Beginning next year, CalPERS will likely vote “against” compensation committee members in the same year that the compensation plan fails its pay-for-performance quantitative model. That’s according to recommendations in a recent staff report to the pension fund’s Investment Committee. Here’s more detail on the executive compensation initiative that’s underway:
– Move from a 3-year to a 5-year quantitative model (developed in collaboration with Equilar) to assess pay-for-performance, and vote “against” bottom quartile of universe
– Vote “against” Compensation Committee members in the same year the compensation plan fails the pay-for-performance quantitative model (effective 2020 proxy season)
– Additional qualitative components will continue to be used to assess compensation plans – e.g. insufficient disclosure of goals, lack of clawback policy
– For this year, CalPERS expects its say-on-pay voting outcomes to be similar to 2018, where CalPERS voted against 43% of pay programs
The report also summarizes the status of CalPERS’ voting & engagement efforts with Climate Action 100+, and its push for board quality, board diversity and majority voting in director elections. Here’s the staff’s recommended enhancements for overboarding and refreshment:
– Vote “against” non-executive directors who sit on more than 4 boards. The current practice is to vote “against” non-executive directors who sit on more than 5 boards
– Vote “against” Nominating/Governance Committee members if the Board has more than 1/3 of directors with greater than 12-year tenure AND less than 1/3 of directors were appointed in the last 6 years
More on “SEC Chair Talks About ‘Human Capital’ Disclosure”
In February, I summed up then-recent remarks from SEC Chair Jay Clayton on the topic of human capital disclosure by saying:
Companies should focus on providing material information that a reasonable investor needs to make informed investment & voting decisions – Jay is wary of mandating rigid disclosure standards or metrics.
In remarks a couple of weeks ago to the SEC Investor Advisory Committee, it was pretty clear that Chair Clayton’s views still stand. Here’s an excerpt:
Disclosure should focus on the material information that a reasonable investor needs to make informed investment and voting decisions; yet, applying this and the other principles I mentioned to human capital in the way businesses assess and disclose, and investors evaluate, for example, revenue or costs of goods sold, is not a simple task. That said, the historical approach of disclosing only the costs of compensation and benefits often is not enough to fully understand the value and impact of human capital on the performance and future prospects of an organization.
With that as context, my view is that to move our framework forward we should not attempt to impose rigid standards or metrics for human capital on all public companies. Rather, I think investors would be better served by understanding the lens through which each company looks at its human capital. In this regard, I ask: what questions do boards ask their management teams about human capital and what questions do investors—those who are making investment decisions—ask about human capital?

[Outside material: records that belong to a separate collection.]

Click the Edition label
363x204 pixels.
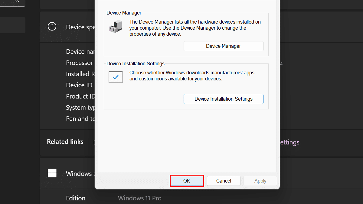[x=76, y=198]
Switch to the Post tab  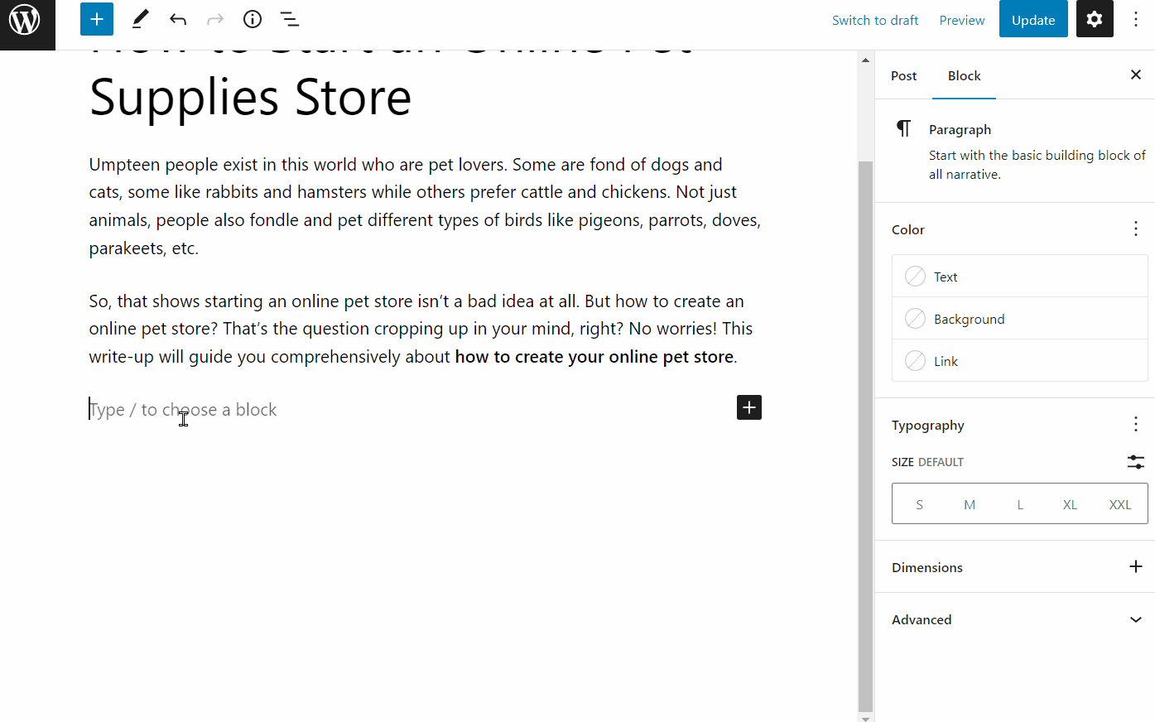point(903,75)
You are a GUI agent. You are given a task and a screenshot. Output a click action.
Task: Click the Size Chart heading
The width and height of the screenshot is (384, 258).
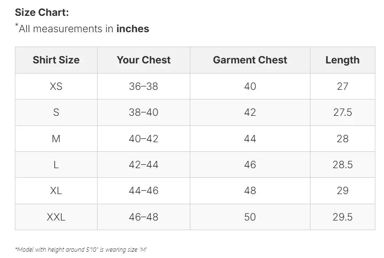[42, 12]
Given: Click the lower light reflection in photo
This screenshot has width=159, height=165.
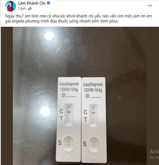Looking at the screenshot, I should [45, 111].
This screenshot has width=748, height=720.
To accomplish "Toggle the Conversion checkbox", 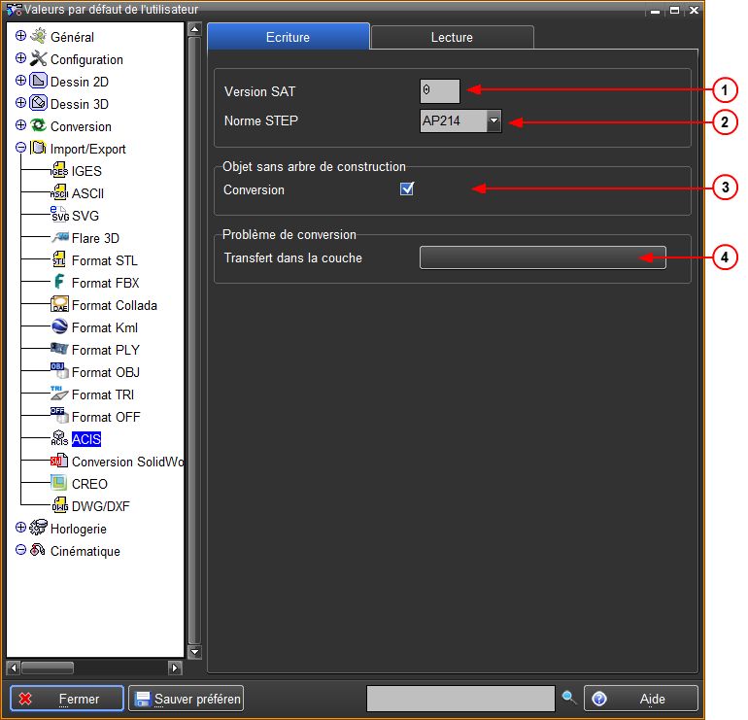I will tap(407, 189).
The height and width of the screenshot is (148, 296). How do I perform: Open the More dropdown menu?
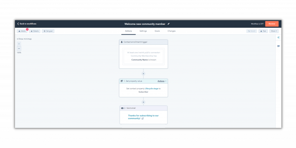tap(274, 31)
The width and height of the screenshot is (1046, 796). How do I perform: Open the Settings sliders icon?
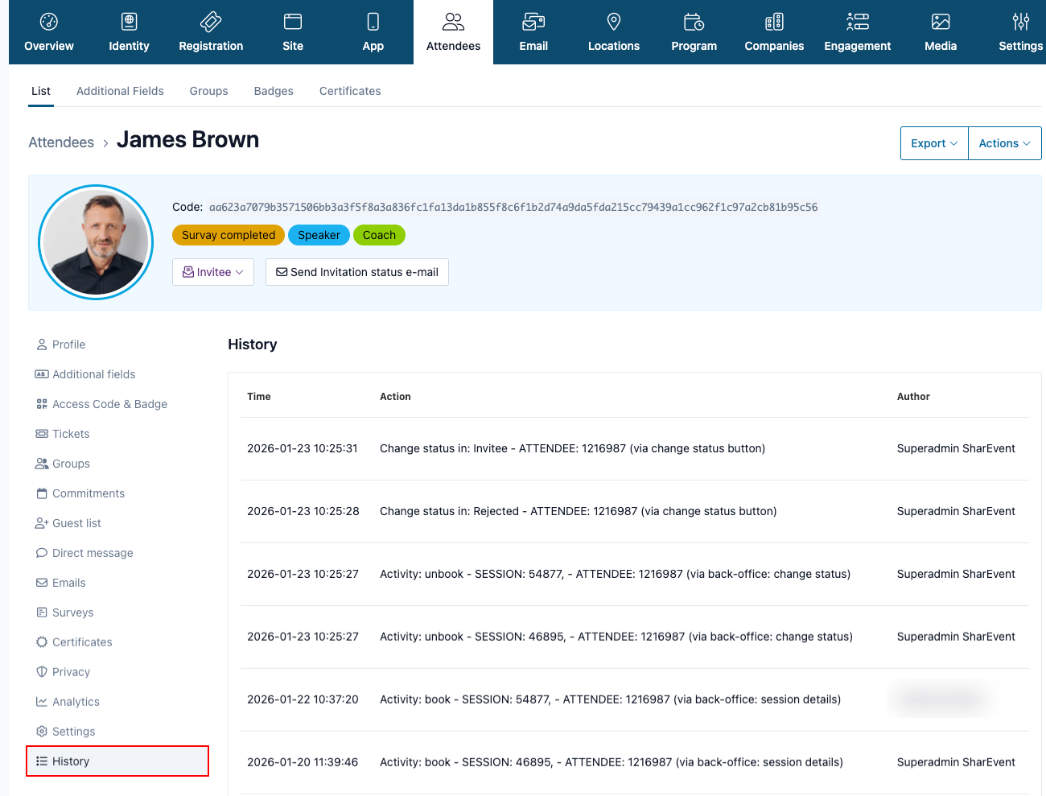[1020, 22]
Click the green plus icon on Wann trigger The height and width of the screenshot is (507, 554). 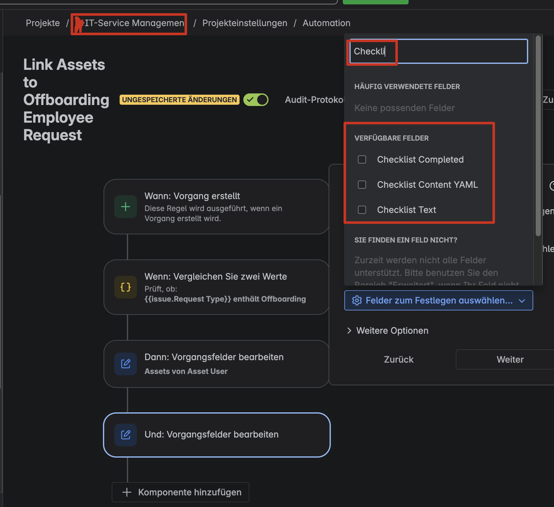(x=125, y=207)
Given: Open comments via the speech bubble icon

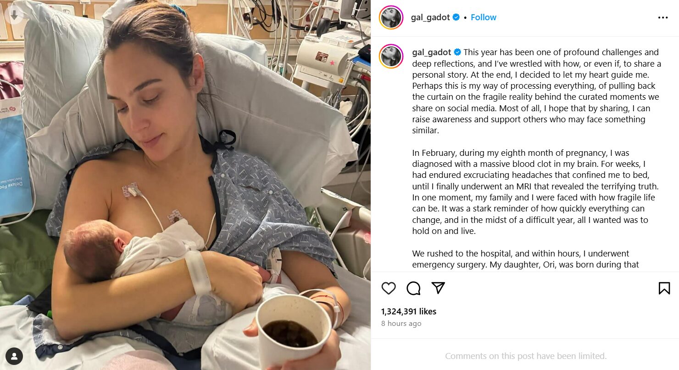Looking at the screenshot, I should [413, 288].
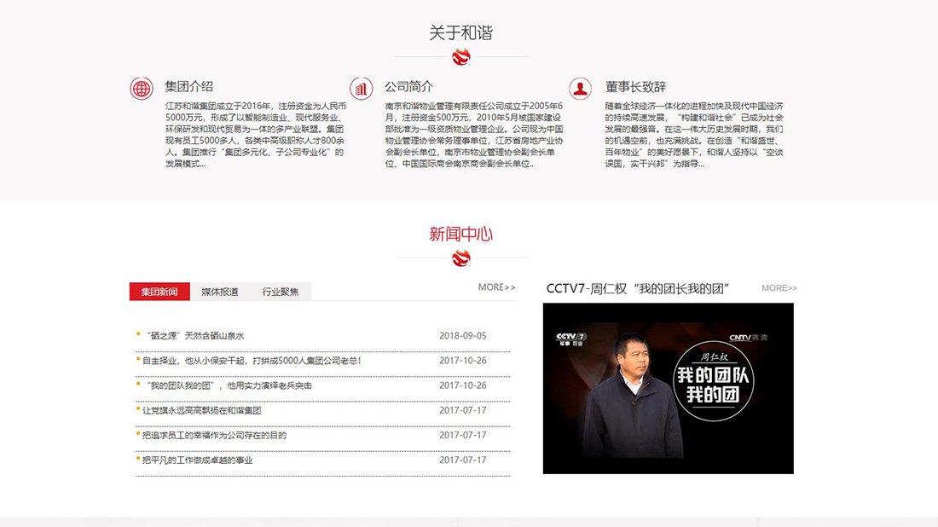Click the seal icon beside 公司简介
938x527 pixels.
click(362, 88)
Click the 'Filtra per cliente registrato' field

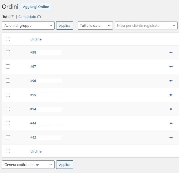tap(146, 25)
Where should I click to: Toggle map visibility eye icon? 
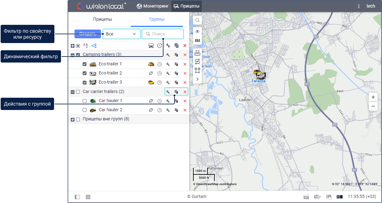pos(197,31)
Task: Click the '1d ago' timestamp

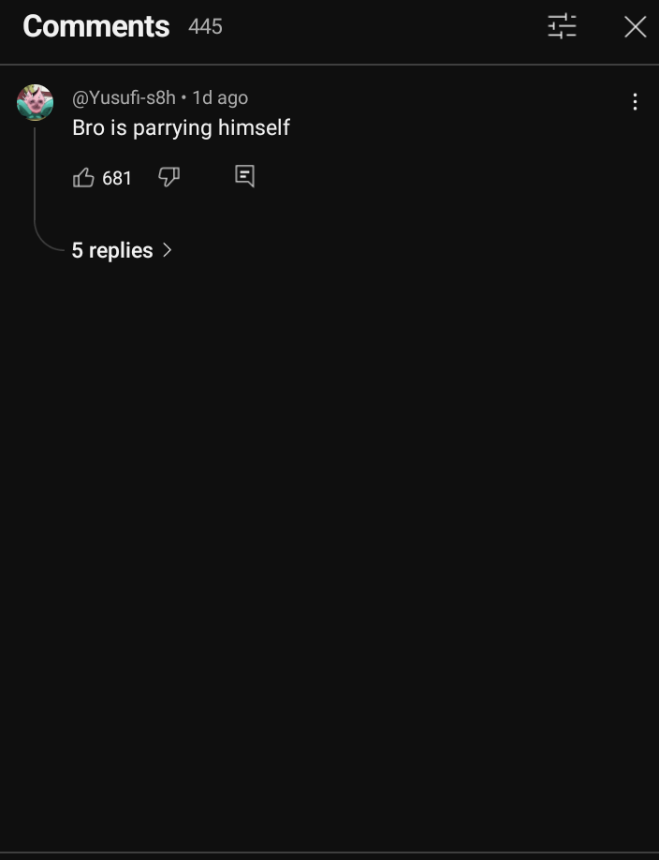Action: point(220,97)
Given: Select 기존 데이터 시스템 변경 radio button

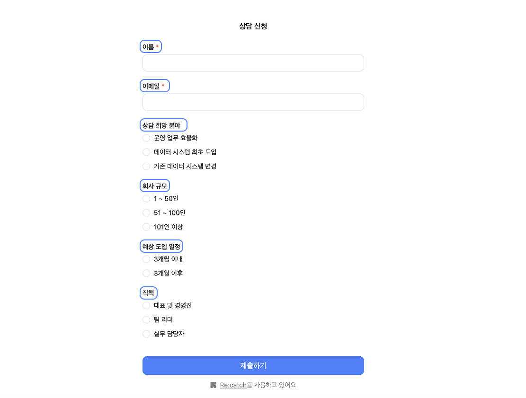Looking at the screenshot, I should 146,167.
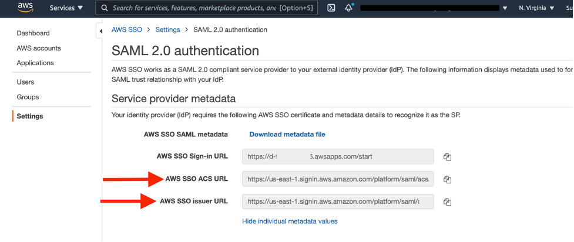Click the AWS logo home icon
The image size is (574, 242).
25,8
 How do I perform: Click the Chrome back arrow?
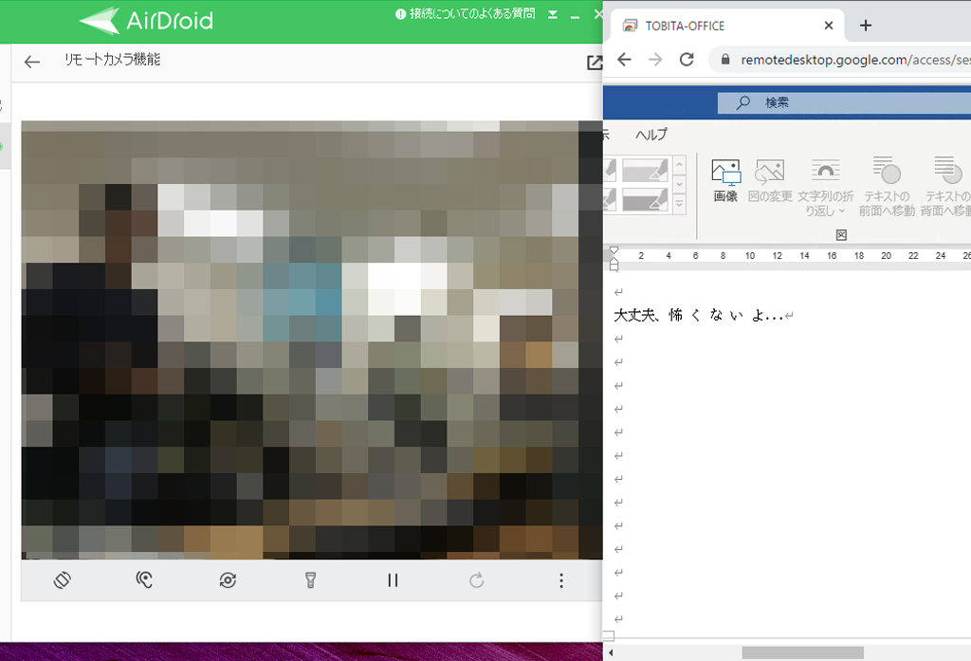(x=624, y=59)
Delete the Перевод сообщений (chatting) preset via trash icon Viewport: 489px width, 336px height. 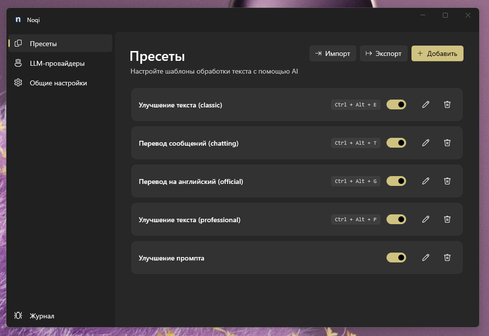[447, 143]
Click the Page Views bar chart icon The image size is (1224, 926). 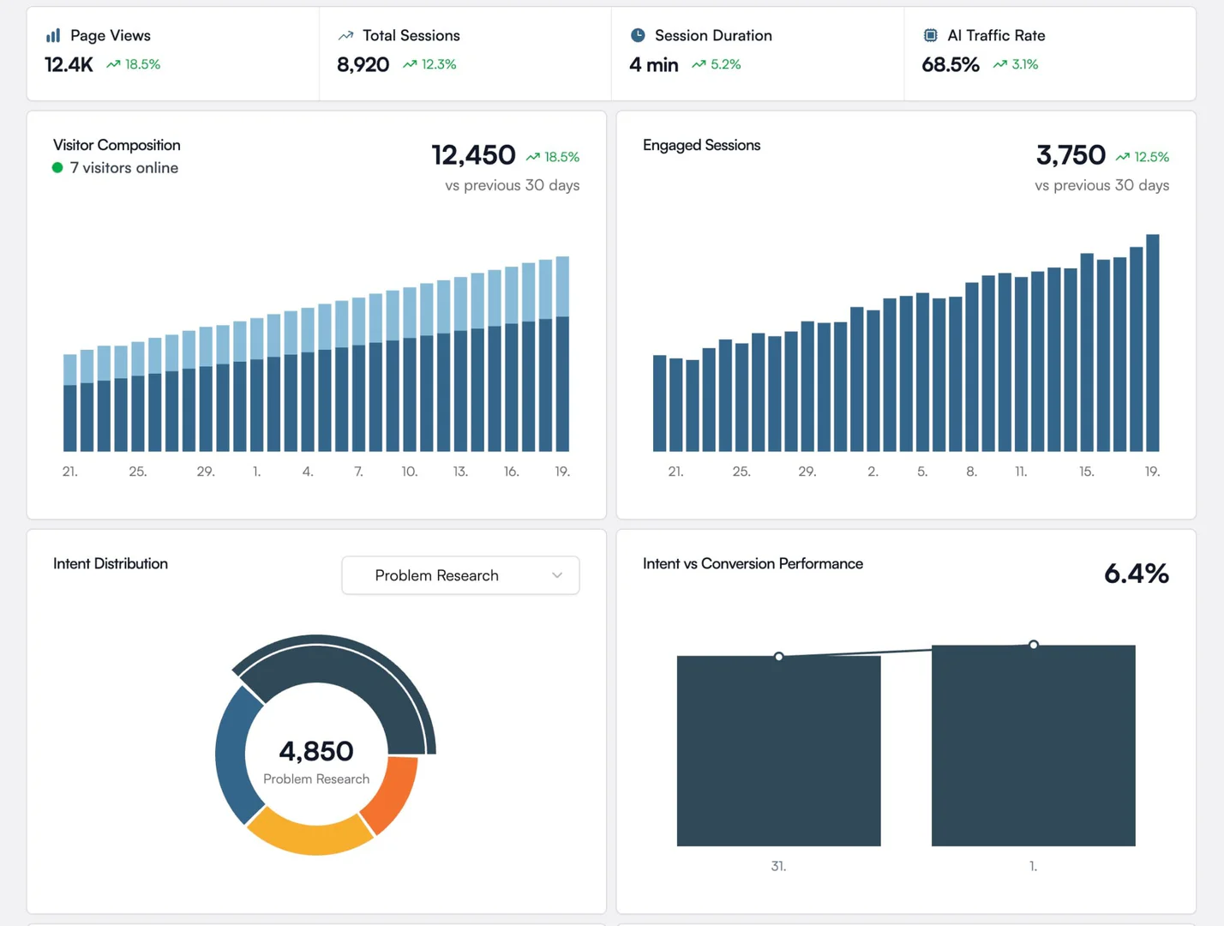pos(51,35)
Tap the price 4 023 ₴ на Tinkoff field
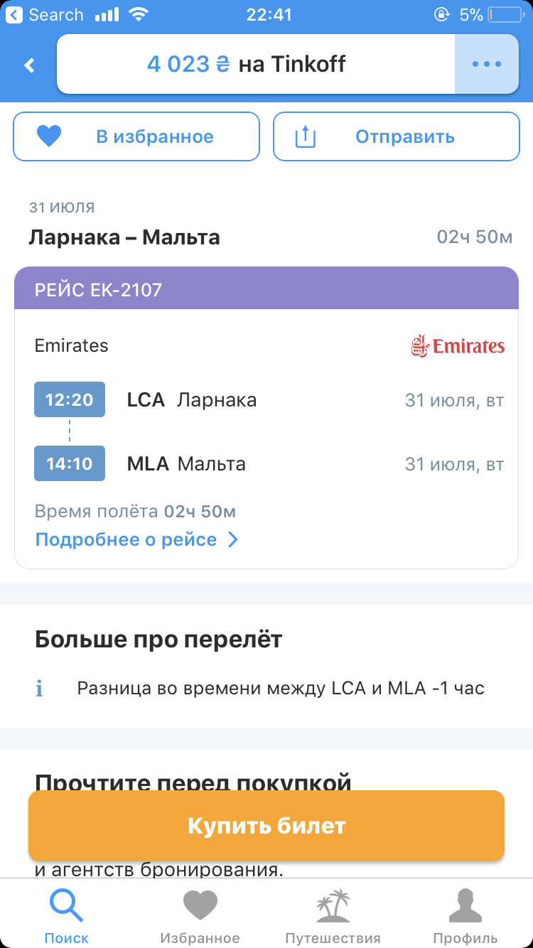This screenshot has height=948, width=533. (246, 64)
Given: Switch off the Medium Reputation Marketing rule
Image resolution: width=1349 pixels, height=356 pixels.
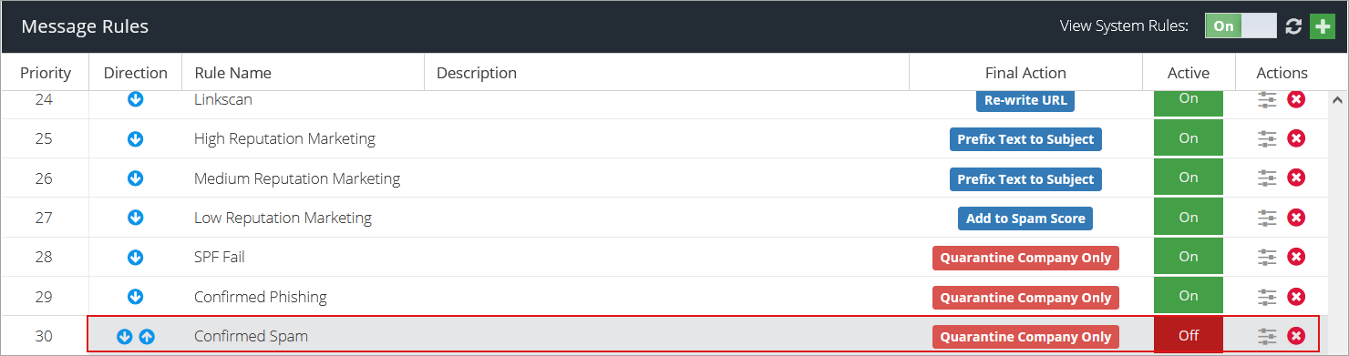Looking at the screenshot, I should (x=1189, y=178).
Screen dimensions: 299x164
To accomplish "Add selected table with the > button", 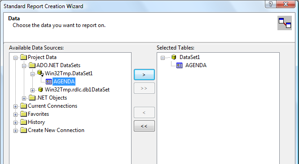I will pyautogui.click(x=144, y=75).
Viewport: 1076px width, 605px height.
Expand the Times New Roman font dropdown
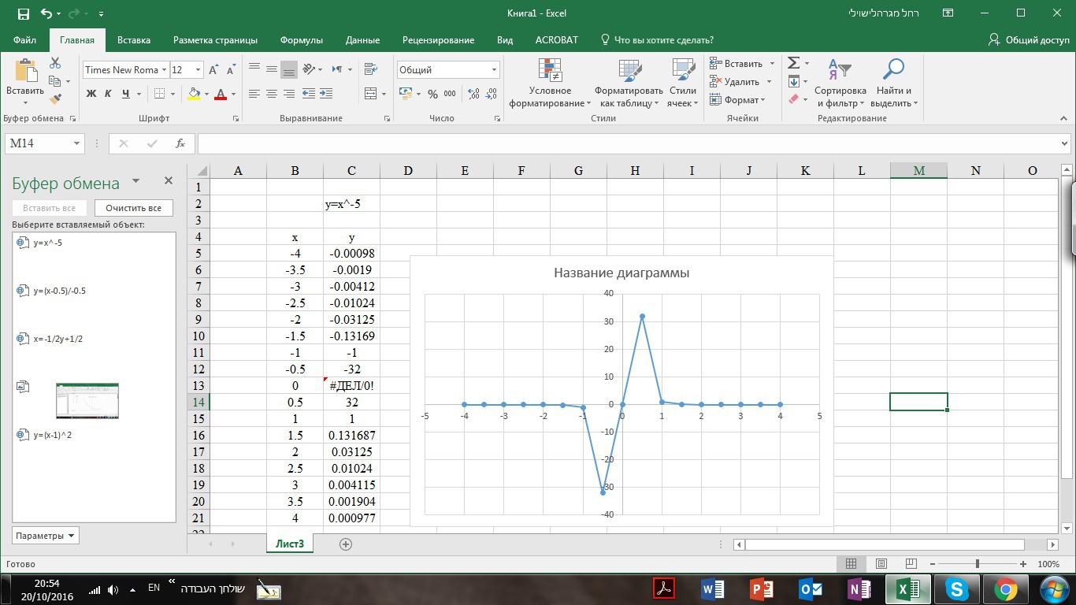164,70
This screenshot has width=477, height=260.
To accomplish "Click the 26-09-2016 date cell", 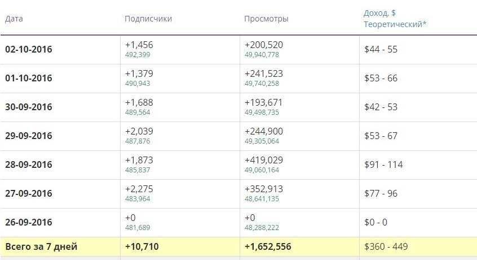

These remarks came in response to an IAC subcommittee recommending that the SEC adopt additional disclosure requirements on the topic of human capital management. Here’s an excerpt (also see this Cooley blog, which summarizes several HCM rulemaking petitions & initiatives, and this Willis Towers Watson memo about the IAC recommendations):
There are a wide range of potentially material HCM disclosures and ways to integrate that information into current reporting. At the most basic, issuers could be required to comply with a principles-based disclosure requirement asking them to detail their HCM policies and strategies for competitive advantage and comment on their progress in meeting their corporate objectives. This would essentially augment existing principles-based requirements with explicit discussions of HCM.
The fact that board and managers routinely rely on a number of similar metrics suggests that they can add value for investors, at least within a given sector, similar to the “view from management” approach to MD&A disclosure. We offer a few examples here of disclosure that – based on research findings in the studies cited above — could be considered. They could be considered in rule-making or as part of routine disclosure reviews by Commission staff. At a minimum, application of existing SEC guidance on non-GAAP accounting, including efforts to prevent issuers from providing inconsistent or otherwise misleading HCM disclosures over time, could be specifically applied to HCM metrics.
SEC Chair Gives Commission’s “MD&A” (And They’re Hiring)
In the category of “leading by example,” SEC Chair Jay Clayton structured his remarks at yesterday’s “SEC Speaks” Conference in the form of an MD&A. Here’s an excerpt that shows the importance of “human capital” at the SEC:
Employee pay and benefits was our largest expenditure in fiscal years 2018 and 2013. This is not surprising given that our human capital is by far our most important asset. Technology expenditures have increased in total dollars and as a percentage of the total budget over the last five years. This is a direct result of our commitment to maintaining and upgrading our information technology systems and enhancing the agency’s cybersecurity and risk management.
For fiscal year 2019, our current fiscal year, employee pay and benefits is expected to continue to account for a significant portion of our appropriation. As a result of a hiring freeze, Commission staffing is down more than 400 authorized positions compared to fiscal year 2016. To ensure we can continue to meet our mission objectives, the resources Congress provided the agency for fiscal year 2019 will allow us to lift the hiring freeze and add 100 much-needed positions. This would put our staffing level on par with where we were five years ago.